TRACE: Trajectory Correction from Cross-layer Evidence for Hallucination Reduction
arXiv:2605.18163v1 Announce Type: new
Abstract: Hallucination correction is not a one-direction problem. We show that intermediate layers are neither uniformly more truthful than final layers nor uniformly less trustworthy. Yet hallucination reduction is usually instantiated through one fixed intervention form: contrast one layer against another, steer along a truthfulness direction, or defer to external evidence. This framing is structurally incomplete. Cross-layer factual evidence does not evolve uniformly: in some failures truthful support is present internally and later suppressed, whereas in others candidate competition remains genuinely multi-directional across depth, so no single signed scalar family is generally sufficient. We introduce Trajectory Correction from Cross-layer Evidence for Hallucination Reduction (TRACE), a deterministic, training-free algorithm which corrects hallucinations at inference time by deriving both the corrective layer and the appropriate correction operator from each input's cross-layer candidate trajectory inside the LLM's own forward pass.
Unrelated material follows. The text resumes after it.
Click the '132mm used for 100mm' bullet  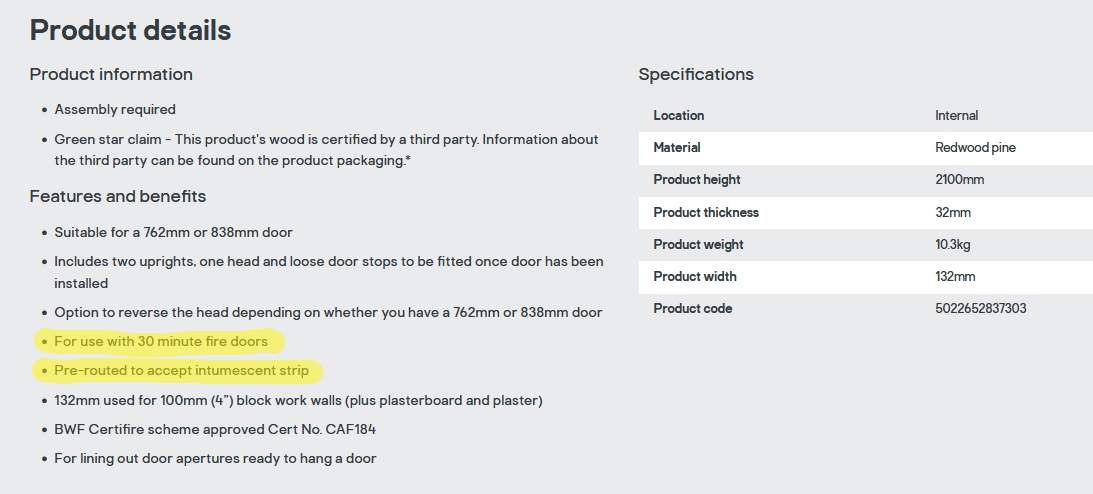pos(298,400)
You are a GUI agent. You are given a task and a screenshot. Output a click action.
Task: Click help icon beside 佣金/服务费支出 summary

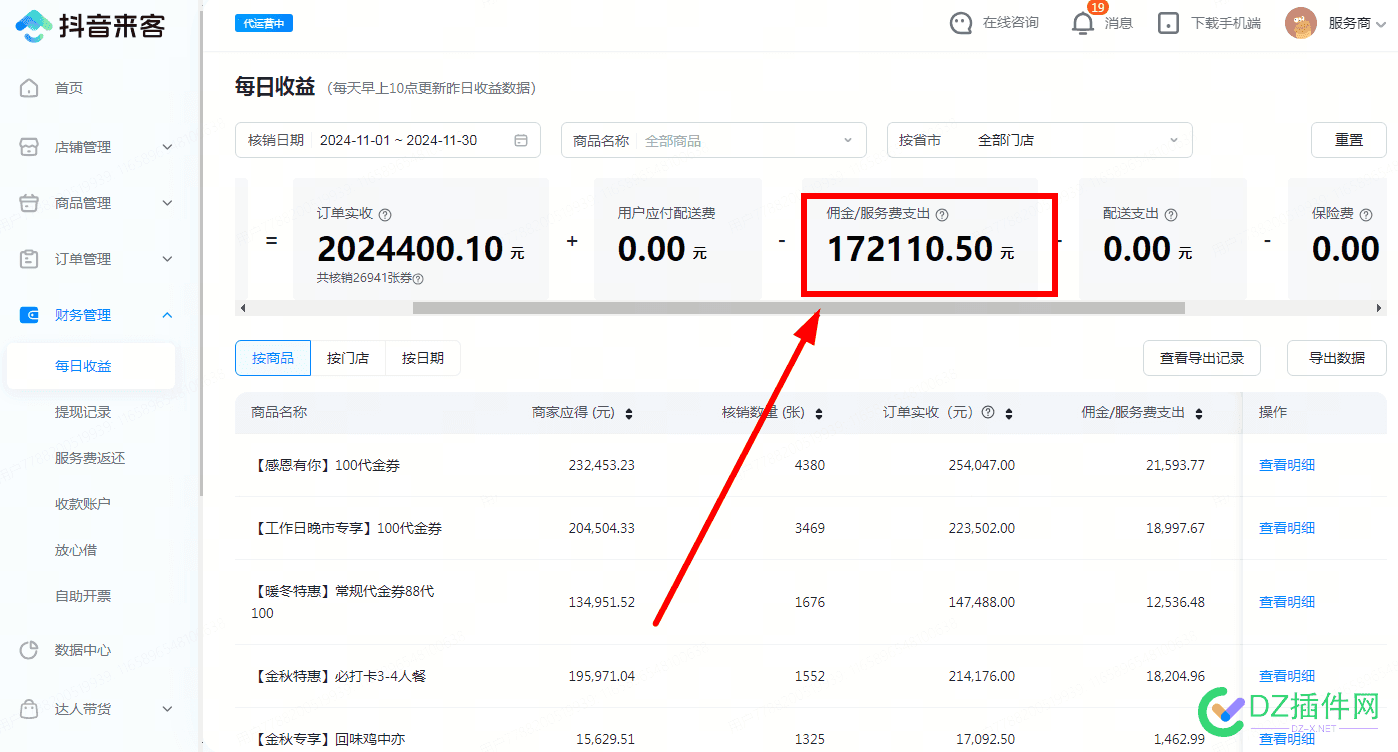tap(942, 214)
Under one frozen hyperparameter setting, TRACE selects among scalar reversal, earlier-state recovery, and candidate-space correction using only model-internal evidence. Evaluated as a single universal algorithm across 15 models, 8 model families, and 3 factuality benchmarks, TRACE improves every evaluation cell, yielding mean gains of +12.26 MC1 points and +8.65 MC2-style points with no regressions, with gains reaching +47.20 MC1 and +43.38 MC2-style points. The method uses no labels, retrieval, pretraining, finetuning, or per-model calibration.